_SHORT EXERCISE:_ Recast every line of the records below as a JSON list of strings, with one string per line and blank lines left out.

* * * * * * * * *

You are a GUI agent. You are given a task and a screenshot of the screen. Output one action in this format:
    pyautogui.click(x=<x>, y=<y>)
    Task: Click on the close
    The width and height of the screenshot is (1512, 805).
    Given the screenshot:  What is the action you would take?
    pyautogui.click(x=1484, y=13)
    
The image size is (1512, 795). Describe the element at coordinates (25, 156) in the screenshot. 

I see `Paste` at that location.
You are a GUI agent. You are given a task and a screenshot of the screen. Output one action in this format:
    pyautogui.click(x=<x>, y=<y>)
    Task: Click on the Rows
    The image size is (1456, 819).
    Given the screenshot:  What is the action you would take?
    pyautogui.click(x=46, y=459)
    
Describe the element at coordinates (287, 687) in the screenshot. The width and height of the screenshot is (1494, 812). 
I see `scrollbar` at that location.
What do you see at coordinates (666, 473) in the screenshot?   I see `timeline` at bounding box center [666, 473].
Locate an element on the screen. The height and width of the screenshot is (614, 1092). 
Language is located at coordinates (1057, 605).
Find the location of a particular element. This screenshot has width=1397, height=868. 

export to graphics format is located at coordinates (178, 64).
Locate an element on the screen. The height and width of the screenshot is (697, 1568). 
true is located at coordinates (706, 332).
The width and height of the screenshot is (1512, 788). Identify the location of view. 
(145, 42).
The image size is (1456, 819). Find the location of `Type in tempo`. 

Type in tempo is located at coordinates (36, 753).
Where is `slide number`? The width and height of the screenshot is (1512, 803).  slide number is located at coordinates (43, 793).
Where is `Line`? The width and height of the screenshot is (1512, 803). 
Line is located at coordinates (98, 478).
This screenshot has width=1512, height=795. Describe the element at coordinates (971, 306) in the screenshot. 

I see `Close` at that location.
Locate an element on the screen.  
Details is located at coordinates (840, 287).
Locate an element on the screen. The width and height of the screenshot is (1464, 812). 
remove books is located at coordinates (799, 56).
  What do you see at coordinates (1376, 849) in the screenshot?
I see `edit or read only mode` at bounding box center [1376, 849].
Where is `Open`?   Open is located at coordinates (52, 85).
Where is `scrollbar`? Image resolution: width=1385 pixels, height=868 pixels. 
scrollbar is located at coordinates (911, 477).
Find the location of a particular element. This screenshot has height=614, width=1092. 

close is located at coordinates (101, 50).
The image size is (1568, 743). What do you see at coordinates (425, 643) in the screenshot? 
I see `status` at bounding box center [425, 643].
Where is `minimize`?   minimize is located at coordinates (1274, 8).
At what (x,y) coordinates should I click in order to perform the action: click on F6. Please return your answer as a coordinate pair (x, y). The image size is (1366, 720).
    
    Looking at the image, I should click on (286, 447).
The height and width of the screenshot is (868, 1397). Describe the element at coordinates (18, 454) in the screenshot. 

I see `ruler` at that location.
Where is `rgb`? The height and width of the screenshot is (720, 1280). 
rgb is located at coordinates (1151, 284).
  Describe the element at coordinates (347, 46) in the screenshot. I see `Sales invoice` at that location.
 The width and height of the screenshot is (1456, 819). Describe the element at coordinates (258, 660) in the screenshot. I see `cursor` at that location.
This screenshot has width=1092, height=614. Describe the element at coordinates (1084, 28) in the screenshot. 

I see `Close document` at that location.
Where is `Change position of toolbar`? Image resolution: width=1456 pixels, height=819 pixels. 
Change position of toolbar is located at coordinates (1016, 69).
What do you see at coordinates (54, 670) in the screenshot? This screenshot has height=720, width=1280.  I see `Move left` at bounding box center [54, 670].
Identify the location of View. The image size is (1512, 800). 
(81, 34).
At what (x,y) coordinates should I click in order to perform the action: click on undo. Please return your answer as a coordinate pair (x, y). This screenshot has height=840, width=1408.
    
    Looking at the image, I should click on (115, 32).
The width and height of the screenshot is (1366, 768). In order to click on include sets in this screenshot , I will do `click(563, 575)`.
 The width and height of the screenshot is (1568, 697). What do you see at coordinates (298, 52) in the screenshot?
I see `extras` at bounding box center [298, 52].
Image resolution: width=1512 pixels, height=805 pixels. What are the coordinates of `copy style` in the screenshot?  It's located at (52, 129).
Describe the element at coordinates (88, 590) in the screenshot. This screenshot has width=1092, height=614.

* * * * * * * * *

_THE COMPLETED TASK:_
[
  "You are a GUI agent. You are given a task and a screenshot of the screen. Output one action in this format:",
  "    pyautogui.click(x=<x>, y=<y>)",
  "    Task: Click on the close",
  "    The width and height of the screenshot is (1512, 805).",
  "    Given the screenshot:  What is the action you would take?",
  "    pyautogui.click(x=1484, y=13)",
  "The image size is (1512, 795). Describe the element at coordinates (25, 156) in the screenshot. ",
  "I see `Paste` at that location.",
  "You are a GUI agent. You are given a task and a screenshot of the screen. Output one action in this format:",
  "    pyautogui.click(x=<x>, y=<y>)",
  "    Task: Click on the Rows",
  "    The image size is (1456, 819).",
  "    Given the screenshot:  What is the action you would take?",
  "    pyautogui.click(x=46, y=459)",
  "Describe the element at coordinates (287, 687) in the screenshot. The width and height of the screenshot is (1494, 812). ",
  "I see `scrollbar` at that location.",
  "What do you see at coordinates (666, 473) in the screenshot?   I see `timeline` at bounding box center [666, 473].",
  "Locate an element on the screen. The height and width of the screenshot is (614, 1092). ",
  "Language is located at coordinates (1057, 605).",
  "Find the location of a particular element. This screenshot has width=1397, height=868. ",
  "export to graphics format is located at coordinates (178, 64).",
  "Locate an element on the screen. The height and width of the screenshot is (697, 1568). ",
  "true is located at coordinates (706, 332).",
  "The width and height of the screenshot is (1512, 788). Identify the location of view. ",
  "(145, 42).",
  "The image size is (1456, 819). Find the location of `Type in tempo`. ",
  "Type in tempo is located at coordinates (36, 753).",
  "Where is `slide number`? The width and height of the screenshot is (1512, 803).  slide number is located at coordinates (43, 793).",
  "Where is `Line`? The width and height of the screenshot is (1512, 803). ",
  "Line is located at coordinates (98, 478).",
  "This screenshot has width=1512, height=795. Describe the element at coordinates (971, 306) in the screenshot. ",
  "I see `Close` at that location.",
  "Locate an element on the screen.  ",
  "Details is located at coordinates (840, 287).",
  "Locate an element on the screen. The width and height of the screenshot is (1464, 812). ",
  "remove books is located at coordinates (799, 56).",
  "  What do you see at coordinates (1376, 849) in the screenshot?",
  "I see `edit or read only mode` at bounding box center [1376, 849].",
  "Where is `Open`?   Open is located at coordinates (52, 85).",
  "Where is `scrollbar`? Image resolution: width=1385 pixels, height=868 pixels. ",
  "scrollbar is located at coordinates (911, 477).",
  "Find the location of a particular element. This screenshot has height=614, width=1092. ",
  "close is located at coordinates (101, 50).",
  "The image size is (1568, 743). What do you see at coordinates (425, 643) in the screenshot? ",
  "I see `status` at bounding box center [425, 643].",
  "Where is `minimize`?   minimize is located at coordinates (1274, 8).",
  "At what (x,y) coordinates should I click in order to perform the action: click on F6. Please return your answer as a coordinate pair (x, y). The image size is (1366, 720).",
  "    Looking at the image, I should click on (286, 447).",
  "The height and width of the screenshot is (868, 1397). Describe the element at coordinates (18, 454) in the screenshot. ",
  "I see `ruler` at that location.",
  "Where is `rgb`? The height and width of the screenshot is (720, 1280). ",
  "rgb is located at coordinates (1151, 284).",
  "  Describe the element at coordinates (347, 46) in the screenshot. I see `Sales invoice` at that location.",
  " The width and height of the screenshot is (1456, 819). Describe the element at coordinates (258, 660) in the screenshot. I see `cursor` at that location.",
  "This screenshot has width=1092, height=614. Describe the element at coordinates (1084, 28) in the screenshot. ",
  "I see `Close document` at that location.",
  "Where is `Change position of toolbar`? Image resolution: width=1456 pixels, height=819 pixels. ",
  "Change position of toolbar is located at coordinates (1016, 69).",
  "What do you see at coordinates (54, 670) in the screenshot? This screenshot has height=720, width=1280.  I see `Move left` at bounding box center [54, 670].",
  "Identify the location of View. The image size is (1512, 800). ",
  "(81, 34).",
  "At what (x,y) coordinates should I click in order to perform the action: click on undo. Please return your answer as a coordinate pair (x, y). This screenshot has height=840, width=1408.",
  "    Looking at the image, I should click on (115, 32).",
  "The width and height of the screenshot is (1366, 768). In order to click on include sets in this screenshot , I will do `click(563, 575)`.",
  " The width and height of the screenshot is (1568, 697). What do you see at coordinates (298, 52) in the screenshot?",
  "I see `extras` at bounding box center [298, 52].",
  "Image resolution: width=1512 pixels, height=805 pixels. What are the coordinates of `copy style` in the screenshot?  It's located at (52, 129).",
  "Describe the element at coordinates (88, 590) in the screenshot. This screenshot has width=1092, height=614."
]